Das europäische Gemeinwohl

 

Die Gründerväter der Vereinten Nationen vertraten einen personalistischen Ansatz. Die UN sind keine Form von Weltregierung; sie sind ein Zwischenregierungsorgan, das sich um Kooperation in vielerlei Bereichen bemüht und das Schlimmste zu verhindern sucht. Die UN hängen vom guten Willen aller Nationen und ganz besonders der wichtigsten unter ihnen ab. Mangelt es an einem solchen gemeinsamen Streben für das nationale Interessen übersteigende Gemeinwohl, so sind die UN machtlos. Es ist das zweite Mal in der Menschheitsgeschichte, dass eine derartige Institution ins Leben gerufen wurde. Durch Dialog tragen die UN jedenfalls zur Stabilität in der Welt bei. Die einzige Alternative zum Dialog ist Krieg, das Gegenteil jeglichen menschlichen Wertes und der größte Feind der Menschheit.

 

Auf globaler Ebene Unterschiede zu überbrücken, bedeutet weit mehr, als den Westen und den Osten einander anzunähern.
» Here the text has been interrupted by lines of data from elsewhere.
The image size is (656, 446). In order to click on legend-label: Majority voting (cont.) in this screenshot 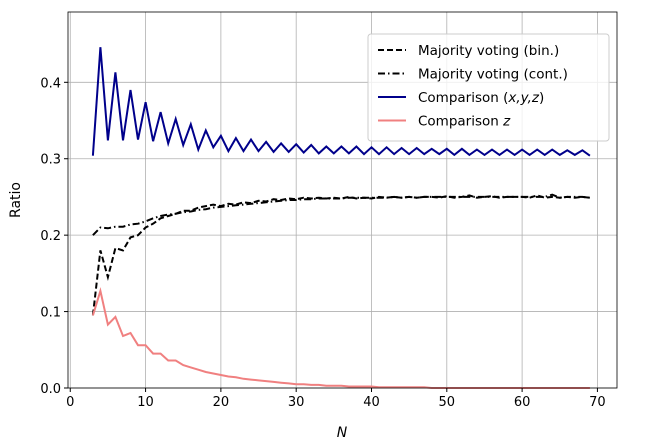, I will do `click(493, 75)`.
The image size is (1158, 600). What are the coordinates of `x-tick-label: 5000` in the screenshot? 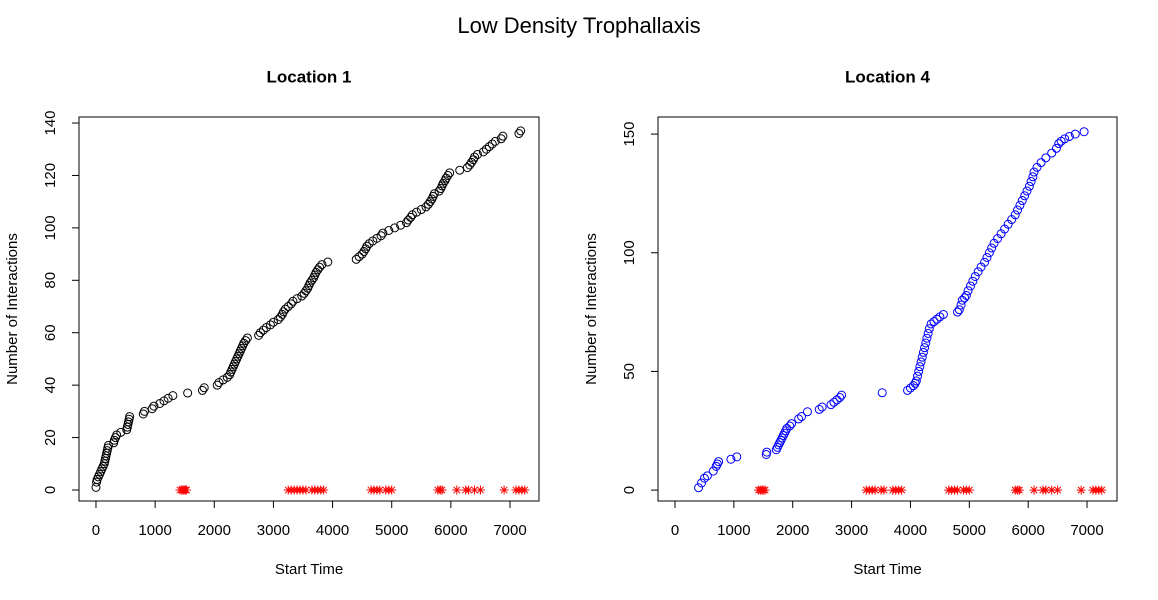 It's located at (970, 530).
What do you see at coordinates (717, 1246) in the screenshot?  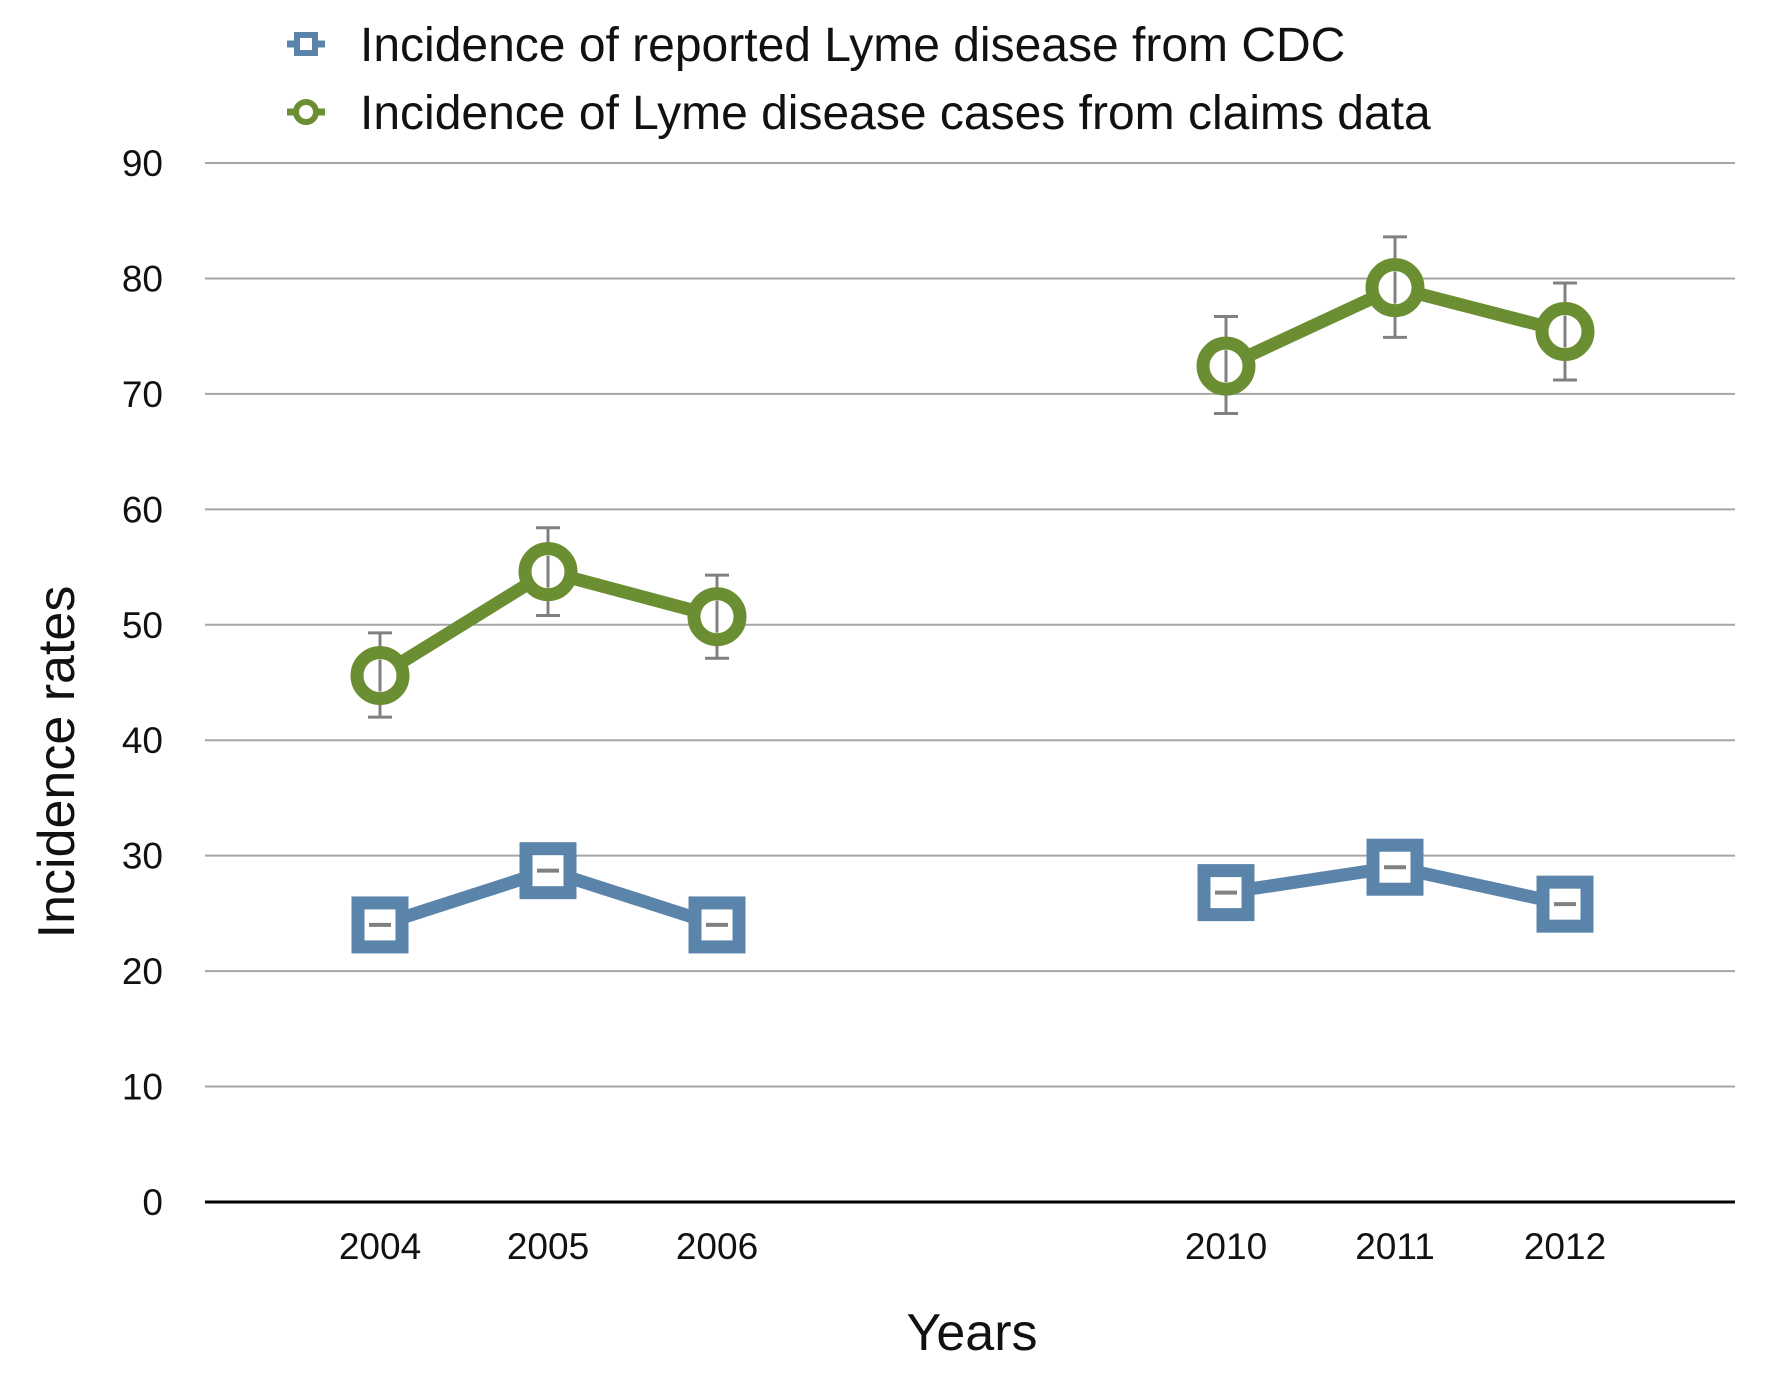 I see `x-tick-label-2006: 2006` at bounding box center [717, 1246].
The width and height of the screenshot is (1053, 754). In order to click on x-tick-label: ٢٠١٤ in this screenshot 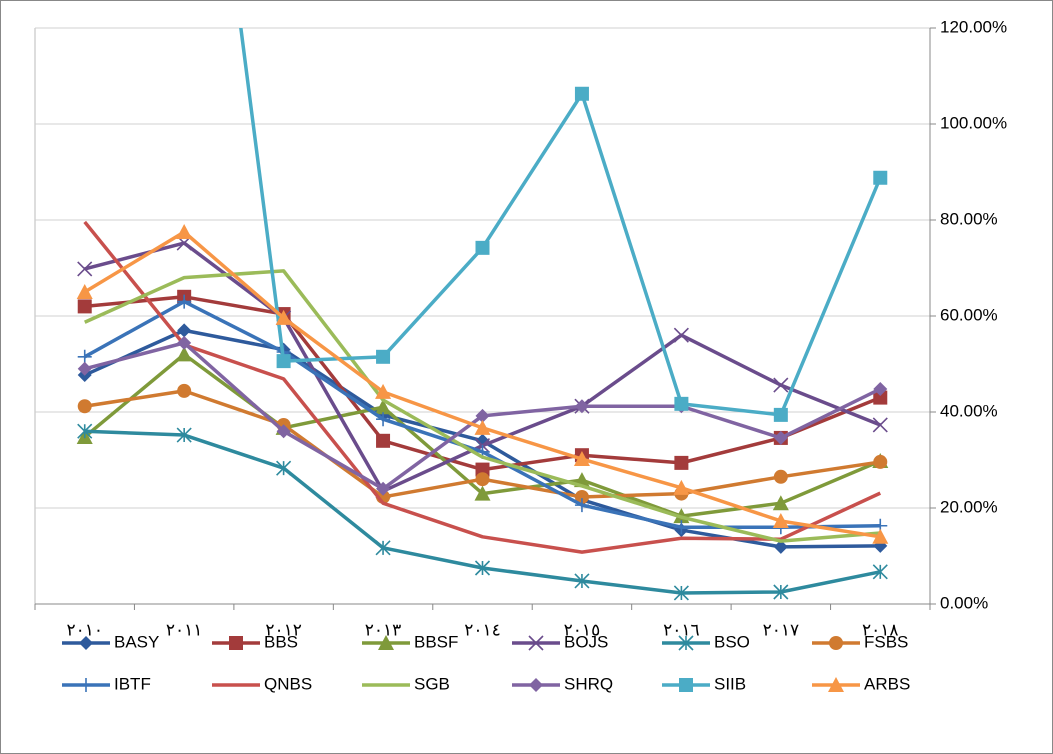, I will do `click(482, 630)`.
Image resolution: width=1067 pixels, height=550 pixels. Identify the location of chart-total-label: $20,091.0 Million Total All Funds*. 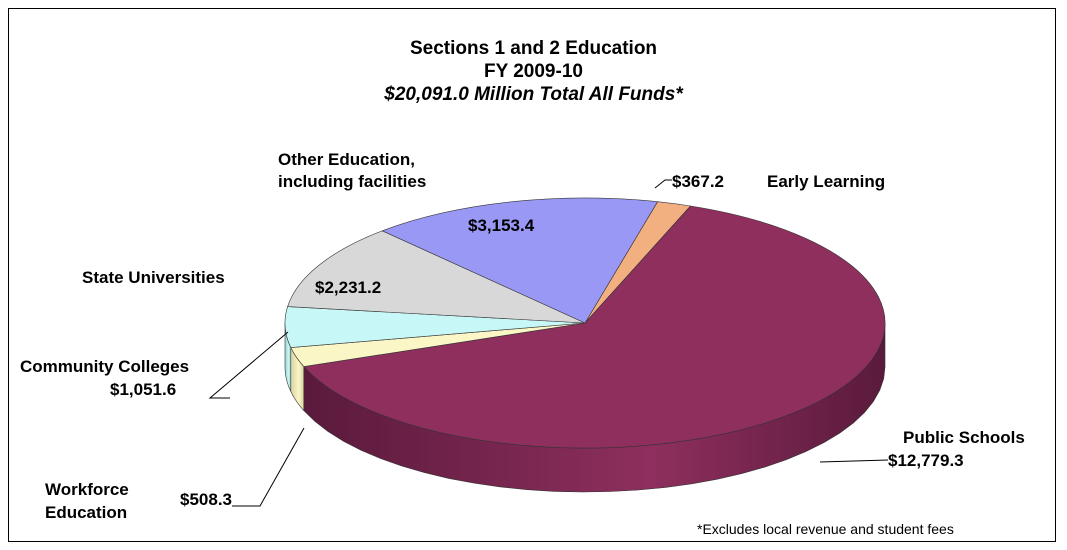
(534, 94).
Aber letzteres wäre schon ein wichtiger Schritt. Der Königsweg zu einem besseren Verständnis füreinander ist das Knüpfen von Beziehungen zwischen Menschen, insbesondere zwischen jungen Menschen. Wir haben von Emmanuel Lévinas gelernt, dass Liebe und Respekt am stärksten im Antlitz des Anderen entstehen. Kultur wird von Menschen gemacht. Kulturen ändern sich, wenn Menschen einander begegnen. Dieser Dialog ist entscheidend. Aber wir müssen gegen allgemeine Bedrohungen unserer Gesellschaften ankämpfen, etwa gegen den wachsenden Nationalismus und Individualismus. Ein ausschließlicher Fokus auf materielle Güter hält die Menschen davon ab, miteinander in engere Beziehung zu treten. Mehr als je zuvor sind christlicher Personalismus und Humanismus, die von Menschen authentisch und glaubwürdig gelebt werden, gefragt. Wir brauchen beides. Wir brauchen in der Tat solche Menschen.